One should estimate the number of services related subelements based on the planned deployment.

3. Performance trends:

There are variations between SAM pack versions, and this will affect the performance, and therefore attempts to extrapolate the performance of one pack version based on data from another may have some error margin. Generally, each new version adds new features, which are usually an increase in the types of inventory and metrics that are collected. As a result, out of the box, newer pack versions will often require more CPU power than older ones. There may also be in some cases, changes which increase performance of the pack, too.

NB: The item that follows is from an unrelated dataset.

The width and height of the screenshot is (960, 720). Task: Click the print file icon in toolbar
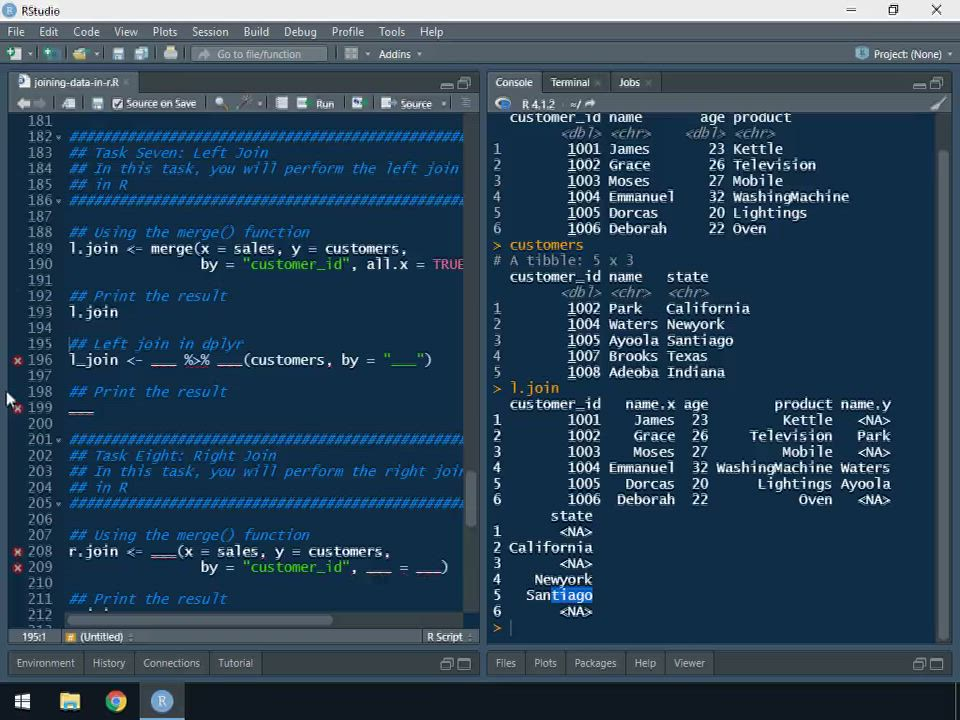pos(170,54)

The following trends can be seen with help of some sample data but this may not be generic trends for all the systems:

- In most of the cases, Dataload UBA requires more processing power than CME, BLB and SAMIF - CME memory usage is generally higher than UBA, BLB, SAMIF. Irrespective of Metrics type (i.e. Performance/Accounting metrics), CME memory usage is proportional to the number of metrics processed. - CME normally reserves an initial amount of memory. The amount of allocated CME memory increases when number of processed metrics increases. Based on the combination of UBA processing power and associated CME memory, the maximum number of supported metrics by a subchannel can be provisioned. - UBA resource utilisation is normally different for Performance metrics and Accounting metrics. The resource utilisation for processing the Performance metrics is normally higher than the Accounting metrics. The UBA resource utilisation could be also be linked with the number of files/Network element records processed for a required set of metrics. - Generally the number of sub-elements associated with accounting metrics is a lot higher than performance metrics. - Generally the average of ‘RawIn per Subelement’ is higher for Performance metric than Accounting metrics. - The number of sub-elements per services related to the Accounting metrics is purely dependent on the service configuration and deployed policies. Based on this configuration and the information in Section 1&2, an estimation can be done for SAM Dataload budgetary sizing.

The maximum number of supported SEs per UBA/CME (sub-channel) will depend on various combinations e.g, CPU Speed, Hardware platform, services/metrics configuration etc.